むしろ対岸の火事は派手なほど野次馬の心を興奮させるもののようにさえ思えて、自分自身ゾッとして反省しました。

そして子供たちの心には果たしてこの事件はどのような影響を与えたのかとても心配になってきました。
それでなくともテレビゲームの世界では激しい格闘、殺戮と破壊が日常的に行われており、それが現実の社会でも実行に移す人たちがいると知ったら、興味を持ち真似をしてみようとする子(大人も)が出てくるとも限りません。

以前神戸で酒餓鬼薔薇聖人と名乗ったバラバラ殺人事件に関連して、著名な文化人と10代の少年達とのテレビ討論で、「何故人は人を殺してはいけないのですか?」という質問に誰も明確に答えることができず問題になったことがありました。

しかも冗談やふざけではなく真顔でそのような人間社会の「定理・常識」のような事までも分からなくなった世代が出現したということで、もっと深刻な問題であると騒がれていた事を思い出しました。

生き物は食物連鎖のなかで、お互いを食べ物として一定のルールに基づいてバランスを取りつつ「殺生」を生きる為に行っており、人もその中で様々な生き物を「殺生」して生きています。
人が人を殺すことはそういった連鎖とは根本的に異なり、寿命か病気、そしてやむを得ない事故以外で死亡する以外は他人から勝手に自分の人生を終わりにさせられてしまうことを誰も願わないであろうし、誰もそうする権利を持たないというのが私の考えです。

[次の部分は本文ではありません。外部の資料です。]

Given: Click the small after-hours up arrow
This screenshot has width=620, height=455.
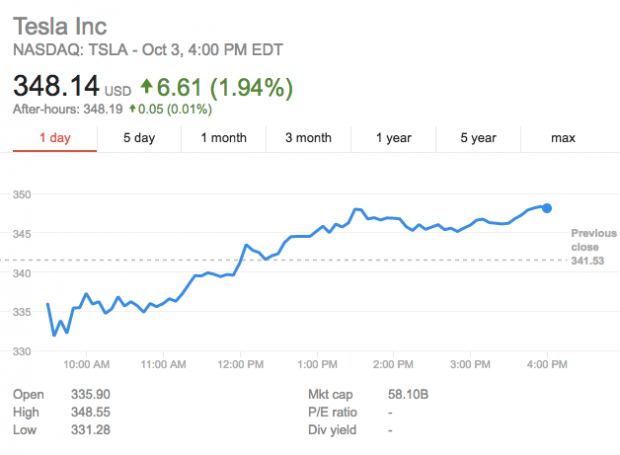Looking at the screenshot, I should pyautogui.click(x=132, y=110).
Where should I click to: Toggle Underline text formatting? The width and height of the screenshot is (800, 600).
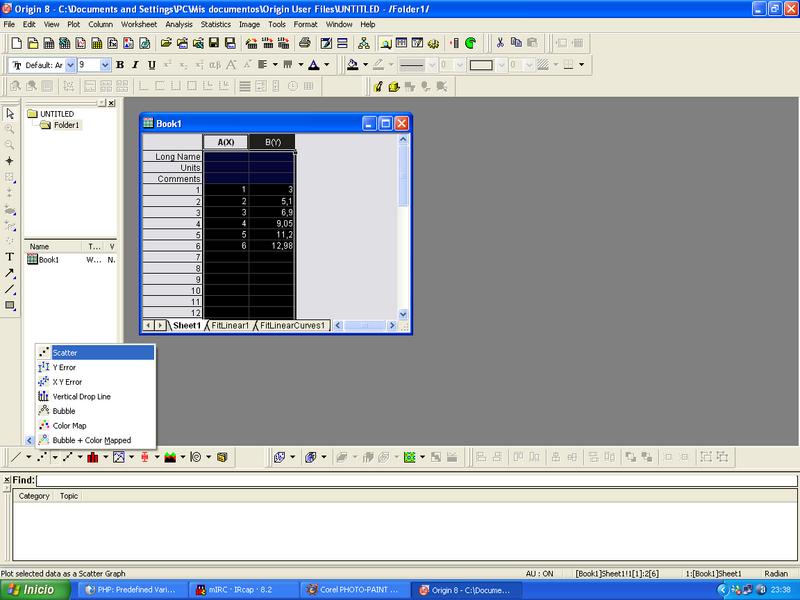point(150,65)
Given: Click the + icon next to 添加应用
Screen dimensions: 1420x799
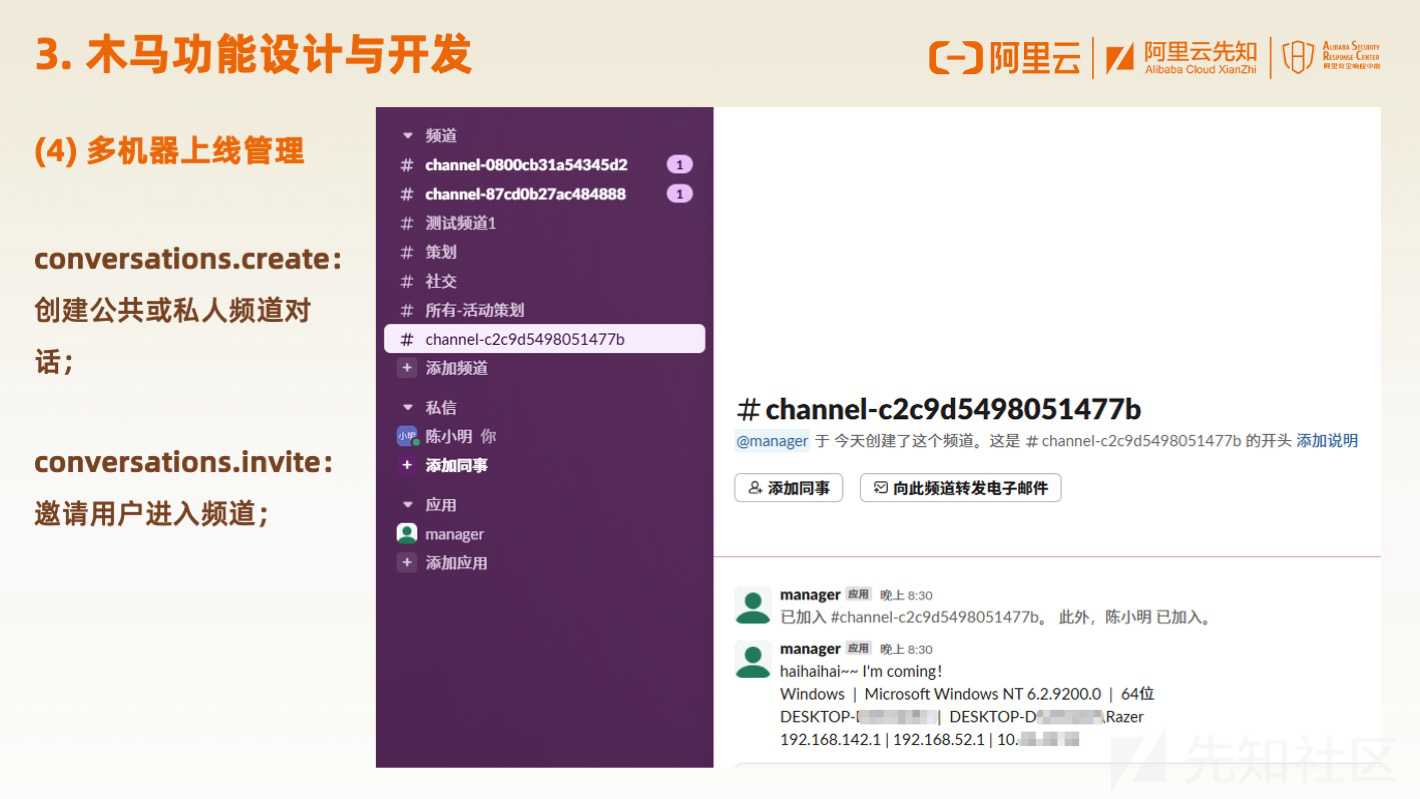Looking at the screenshot, I should click(406, 563).
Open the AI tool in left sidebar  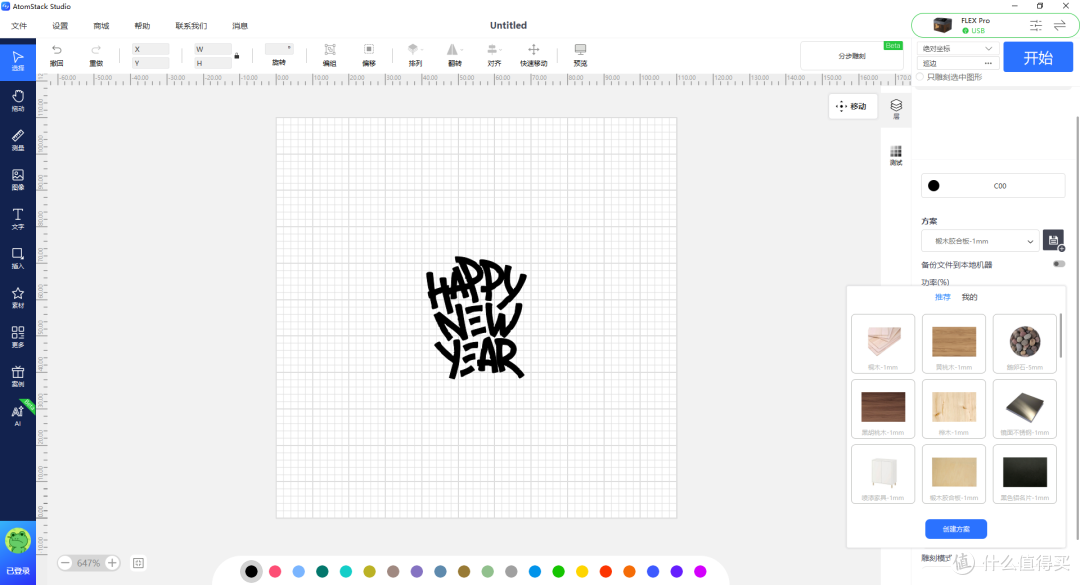tap(18, 415)
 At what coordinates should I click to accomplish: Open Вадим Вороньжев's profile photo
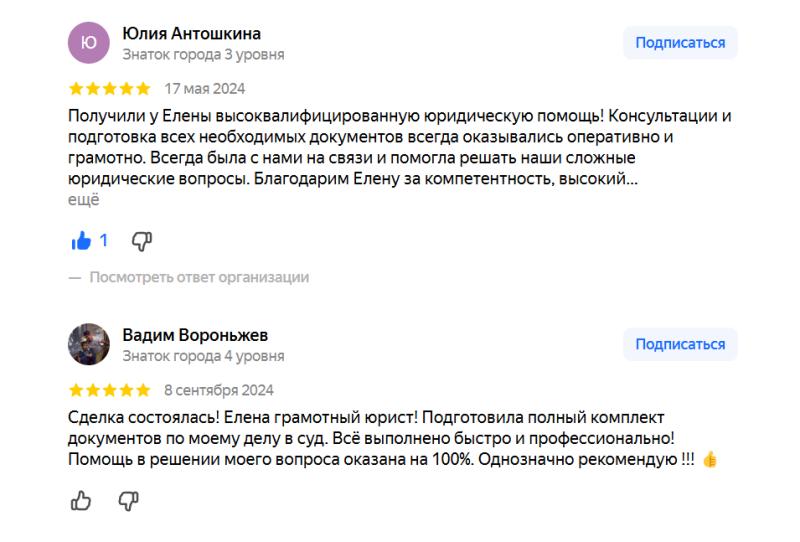88,344
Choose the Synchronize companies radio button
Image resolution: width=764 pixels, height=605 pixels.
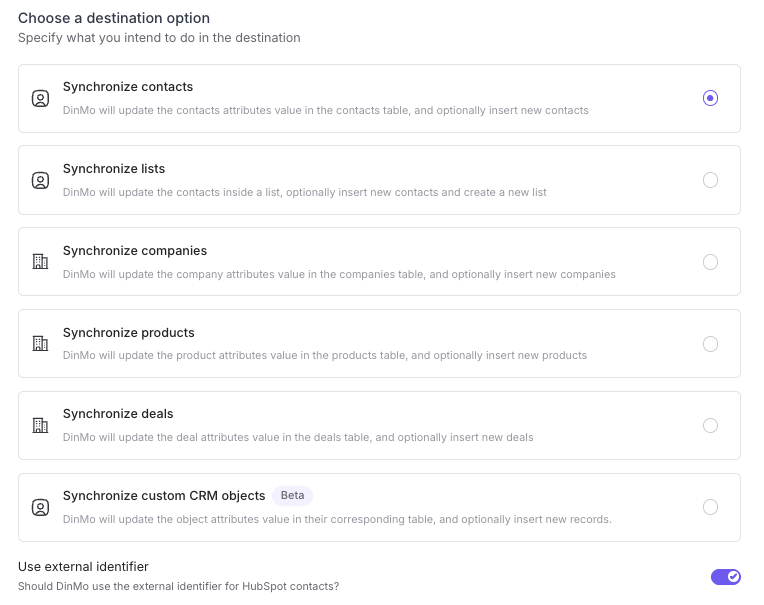click(710, 262)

今回のアメリカのテロ事件の反応として「復讐」「戦争」「やられたらやりかえす」という言葉が飛びかい、日本もあわてて憲法を超えて軍事協力をとなえていますが、また子供たちから「なんで生きものとして生きる為以外に、殺し合いをするの?」「なんで人は戦争という大規模な殺し合いをするの?」と真顔で聞かれそうです。

我が家では、難しいけれどパレスチナ難民の発生と、イスラエルという国ができたいきさつ、それにアメリカがどういう役割を果たしてきたかを話し、次に化石燃料(石油)がとれる砂漠地帯に住み、大金持ちになったごく一部のアラブ人(王様)と大部分の貧しい人たちの存在があること。その一部の金持ちのアラブ人もアメリカの多国籍大資本の思うが儘に動かされて自分たちの国をうまく発展させられないいらだちがある。
そんな雰囲気の中で今回のテロ事件が起きていることを教えたいと思っています。

もちろんそういう思いをテロリズムという行動で憎しみやうっぷんを晴らす人達を許してはいけません。
不平等な社会のしくみを少しづつ変えていきながら、異文化・異宗教の違いをこえて理解しあい仲良くしていきたいものです。